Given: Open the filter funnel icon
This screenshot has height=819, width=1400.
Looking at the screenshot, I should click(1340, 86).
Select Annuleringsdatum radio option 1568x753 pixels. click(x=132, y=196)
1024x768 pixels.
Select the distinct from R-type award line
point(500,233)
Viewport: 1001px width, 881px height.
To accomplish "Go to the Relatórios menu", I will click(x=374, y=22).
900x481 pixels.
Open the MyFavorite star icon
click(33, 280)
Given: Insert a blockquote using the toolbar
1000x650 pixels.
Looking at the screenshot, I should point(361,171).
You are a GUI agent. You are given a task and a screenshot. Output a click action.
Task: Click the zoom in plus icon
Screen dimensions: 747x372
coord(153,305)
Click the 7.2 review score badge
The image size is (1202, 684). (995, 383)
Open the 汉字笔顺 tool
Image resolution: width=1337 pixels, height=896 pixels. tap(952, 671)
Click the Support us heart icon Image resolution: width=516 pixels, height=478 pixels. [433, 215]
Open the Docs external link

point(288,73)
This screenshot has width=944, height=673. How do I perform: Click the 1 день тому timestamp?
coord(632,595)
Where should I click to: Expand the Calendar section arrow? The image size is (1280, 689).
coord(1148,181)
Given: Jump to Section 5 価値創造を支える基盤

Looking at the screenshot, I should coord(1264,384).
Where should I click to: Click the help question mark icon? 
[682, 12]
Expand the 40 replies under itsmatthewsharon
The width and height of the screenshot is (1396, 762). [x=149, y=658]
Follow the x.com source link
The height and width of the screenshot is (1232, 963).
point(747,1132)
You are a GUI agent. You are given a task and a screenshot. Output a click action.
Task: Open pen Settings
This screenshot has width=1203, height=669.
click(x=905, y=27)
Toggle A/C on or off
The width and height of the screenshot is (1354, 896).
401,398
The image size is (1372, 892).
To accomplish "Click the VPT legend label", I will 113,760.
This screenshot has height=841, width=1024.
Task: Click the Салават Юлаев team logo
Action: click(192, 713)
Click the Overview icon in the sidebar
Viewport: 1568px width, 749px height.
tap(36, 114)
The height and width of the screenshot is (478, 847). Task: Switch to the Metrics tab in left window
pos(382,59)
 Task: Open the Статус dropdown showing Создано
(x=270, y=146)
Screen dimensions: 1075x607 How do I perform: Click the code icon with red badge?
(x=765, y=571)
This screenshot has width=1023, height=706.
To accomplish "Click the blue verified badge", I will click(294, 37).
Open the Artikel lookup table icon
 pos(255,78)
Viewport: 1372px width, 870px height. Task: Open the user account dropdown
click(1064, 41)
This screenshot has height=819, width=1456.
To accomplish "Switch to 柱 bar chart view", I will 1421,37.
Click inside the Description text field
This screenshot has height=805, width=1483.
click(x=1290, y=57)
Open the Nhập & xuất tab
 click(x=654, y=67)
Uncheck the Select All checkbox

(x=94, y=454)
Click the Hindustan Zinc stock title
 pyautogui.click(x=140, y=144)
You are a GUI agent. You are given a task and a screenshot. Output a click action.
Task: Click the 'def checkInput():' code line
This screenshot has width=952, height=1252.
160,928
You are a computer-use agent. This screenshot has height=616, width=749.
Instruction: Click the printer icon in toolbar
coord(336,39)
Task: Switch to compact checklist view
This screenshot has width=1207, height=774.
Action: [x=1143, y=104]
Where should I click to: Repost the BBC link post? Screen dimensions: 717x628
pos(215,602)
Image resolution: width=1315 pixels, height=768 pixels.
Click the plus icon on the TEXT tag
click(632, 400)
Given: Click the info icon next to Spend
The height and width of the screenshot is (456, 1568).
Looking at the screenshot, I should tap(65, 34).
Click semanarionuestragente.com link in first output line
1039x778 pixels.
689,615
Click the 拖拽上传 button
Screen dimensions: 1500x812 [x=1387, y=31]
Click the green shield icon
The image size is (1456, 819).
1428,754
----------------------------------------
▶ GIVEN INSTRUCTION:
Duplicate everything in the listing from the line containing "1024x768 pixels." down to the line containing "Action: click(192, 713)", including both of those lines.

▶ RESPONSE TO THIS EXERCISE:
1024x768 pixels.
Select the distinct from R-type award line
point(500,233)
Viewport: 1001px width, 881px height.
To accomplish "Go to the Relatórios menu", I will click(x=374, y=22).
900x481 pixels.
Open the MyFavorite star icon
click(33, 280)
Given: Insert a blockquote using the toolbar
1000x650 pixels.
Looking at the screenshot, I should point(361,171).
You are a GUI agent. You are given a task and a screenshot. Output a click action.
Task: Click the zoom in plus icon
Screen dimensions: 747x372
coord(153,305)
Click the 7.2 review score badge
The image size is (1202, 684). (995, 383)
Open the 汉字笔顺 tool
Image resolution: width=1337 pixels, height=896 pixels. tap(952, 671)
Click the Support us heart icon Image resolution: width=516 pixels, height=478 pixels. [433, 215]
Open the Docs external link

point(288,73)
This screenshot has width=944, height=673. How do I perform: Click the 1 день тому timestamp?
coord(632,595)
Where should I click to: Expand the Calendar section arrow? The image size is (1280, 689).
coord(1148,181)
Given: Jump to Section 5 価値創造を支える基盤

Looking at the screenshot, I should coord(1264,384).
Where should I click to: Click the help question mark icon? 
[682, 12]
Expand the 40 replies under itsmatthewsharon
The width and height of the screenshot is (1396, 762). [x=149, y=658]
Follow the x.com source link
The height and width of the screenshot is (1232, 963).
point(747,1132)
You are a GUI agent. You are given a task and a screenshot. Output a click action.
Task: Open pen Settings
This screenshot has width=1203, height=669.
click(x=905, y=27)
Toggle A/C on or off
The width and height of the screenshot is (1354, 896).
401,398
The image size is (1372, 892).
To accomplish "Click the VPT legend label", I will 113,760.
This screenshot has height=841, width=1024.
Task: Click the Салават Юлаев team logo
Action: click(192, 713)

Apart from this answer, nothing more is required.